=== Begin Enclosure ===
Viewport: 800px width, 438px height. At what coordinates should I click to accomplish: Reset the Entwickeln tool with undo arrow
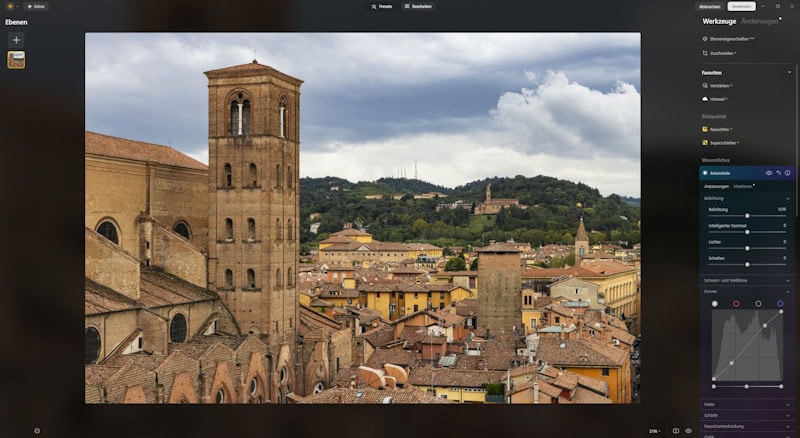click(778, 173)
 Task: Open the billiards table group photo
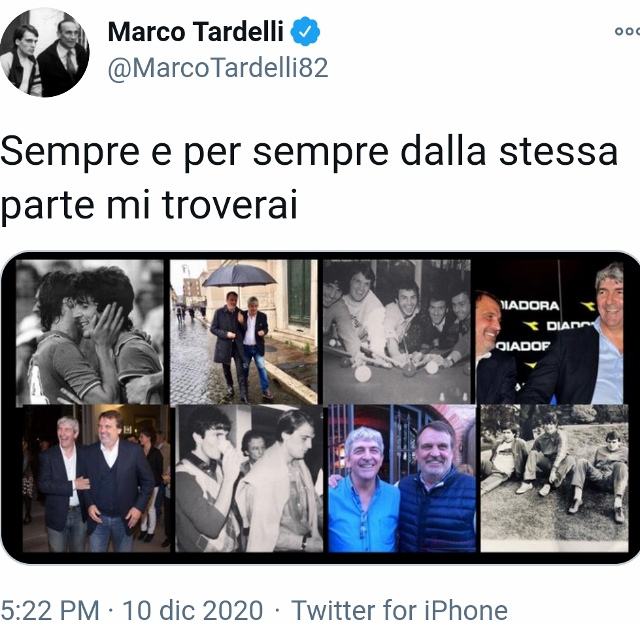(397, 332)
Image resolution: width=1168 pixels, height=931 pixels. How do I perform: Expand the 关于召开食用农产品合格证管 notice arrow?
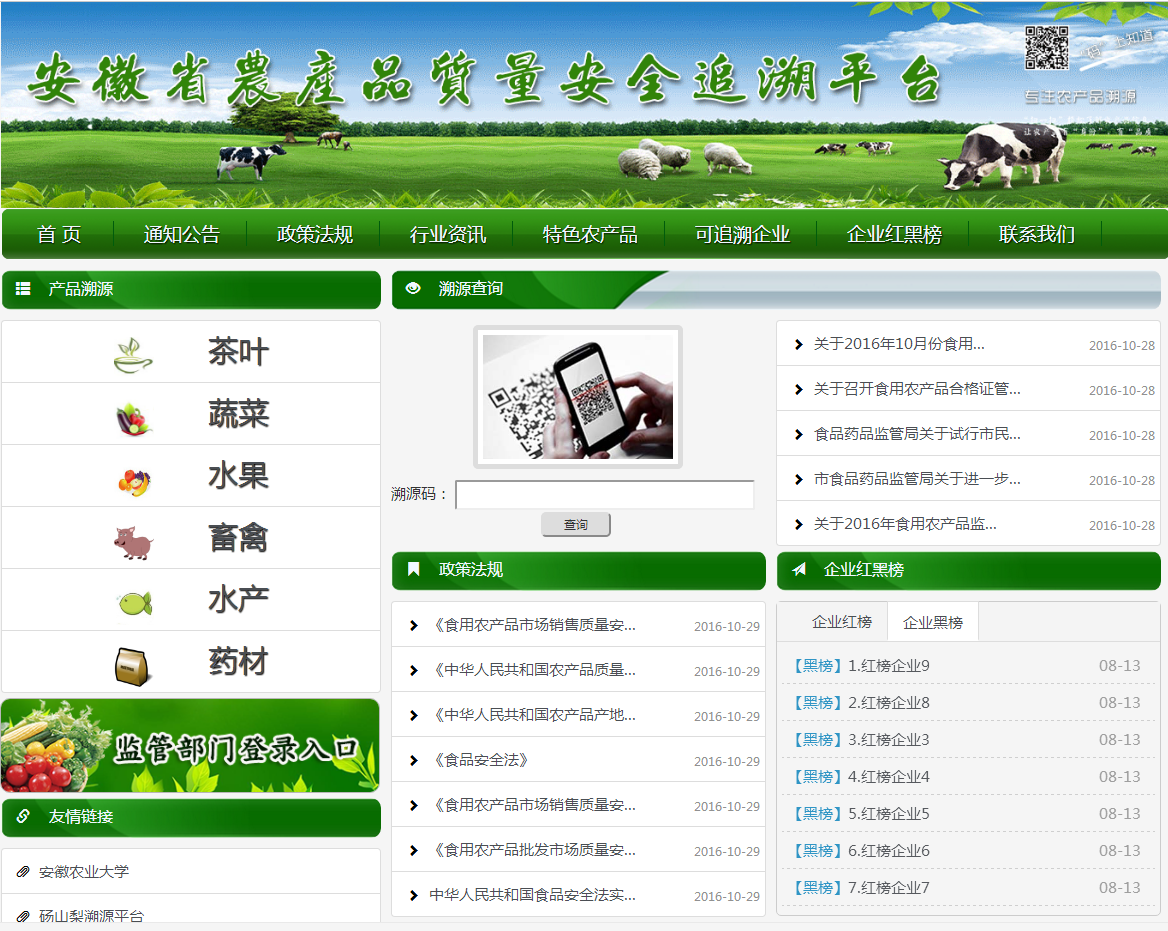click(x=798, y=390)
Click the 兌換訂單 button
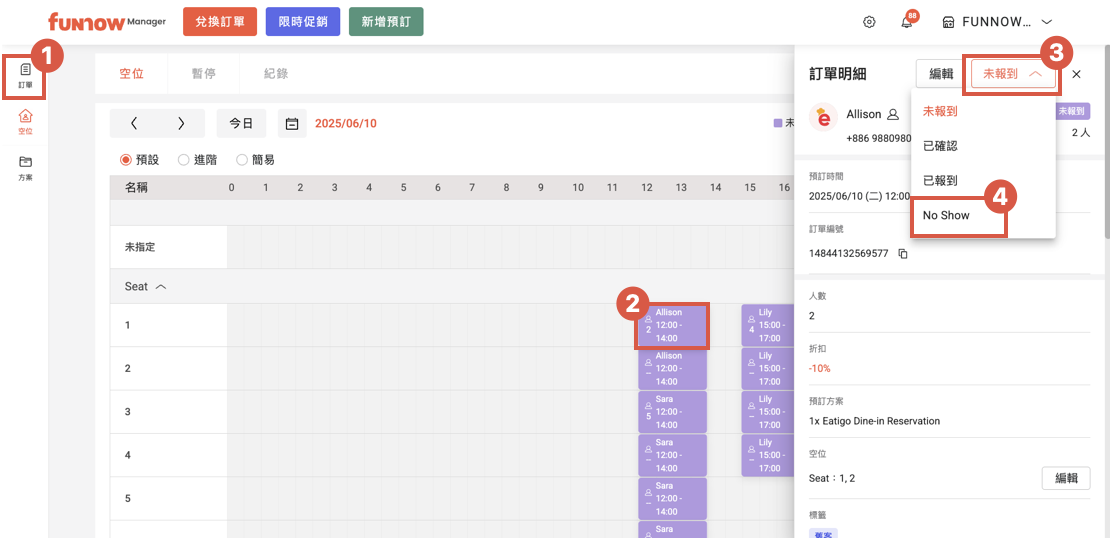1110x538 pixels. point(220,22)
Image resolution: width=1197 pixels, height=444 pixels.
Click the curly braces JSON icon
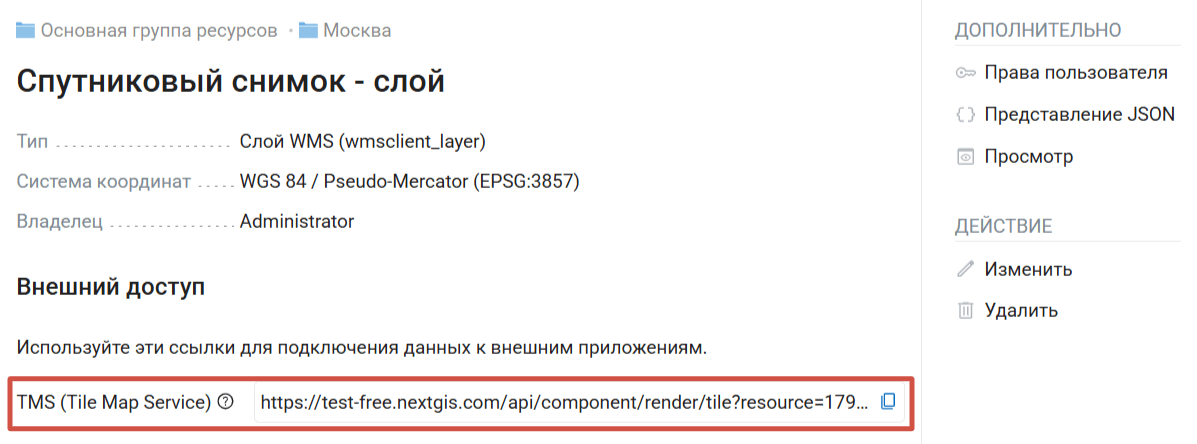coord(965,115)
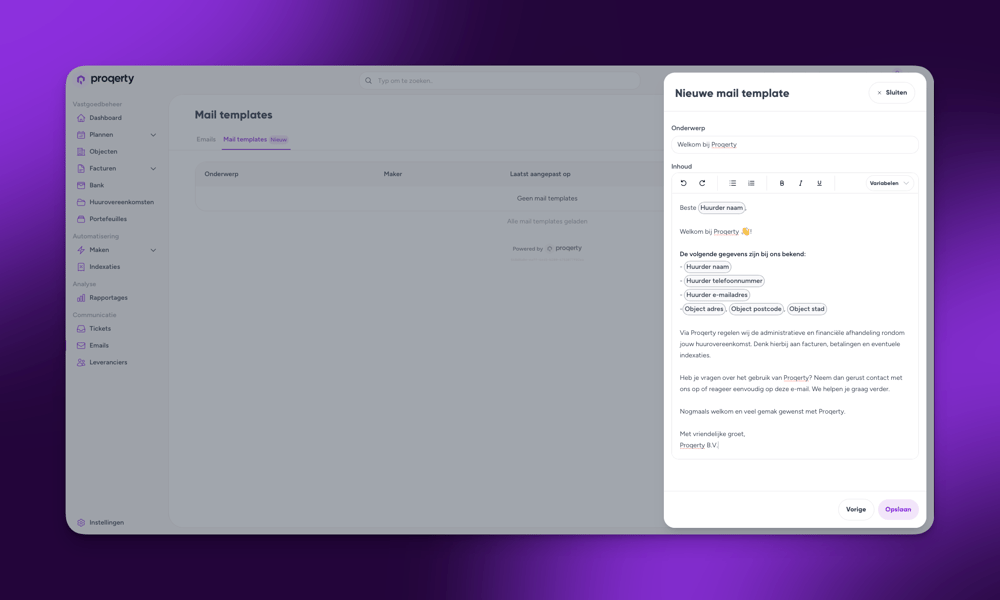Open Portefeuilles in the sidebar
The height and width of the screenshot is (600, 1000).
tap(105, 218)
=== End Enclosure ===
## [YOUR INSTRUCTIONS]
What you return should match the records above word for word, minus the pictures.

## [ANSWER TO THE PROBLEM]
Viewport: 800px width, 438px height. At what coordinates should I click to accomplish: Reset the Entwickeln tool with undo arrow
click(778, 173)
 Task: Open the billiards table group photo
(397, 332)
Image resolution: width=1168 pixels, height=931 pixels. How do I perform: Expand the 关于召开食用农产品合格证管 notice arrow?
click(x=798, y=390)
Click the 兌換訂單 button
1110x538 pixels. point(220,22)
Image resolution: width=1197 pixels, height=444 pixels.
Click the curly braces JSON icon
coord(965,115)
Open Portefeuilles in the sidebar
The height and width of the screenshot is (600, 1000).
tap(105, 218)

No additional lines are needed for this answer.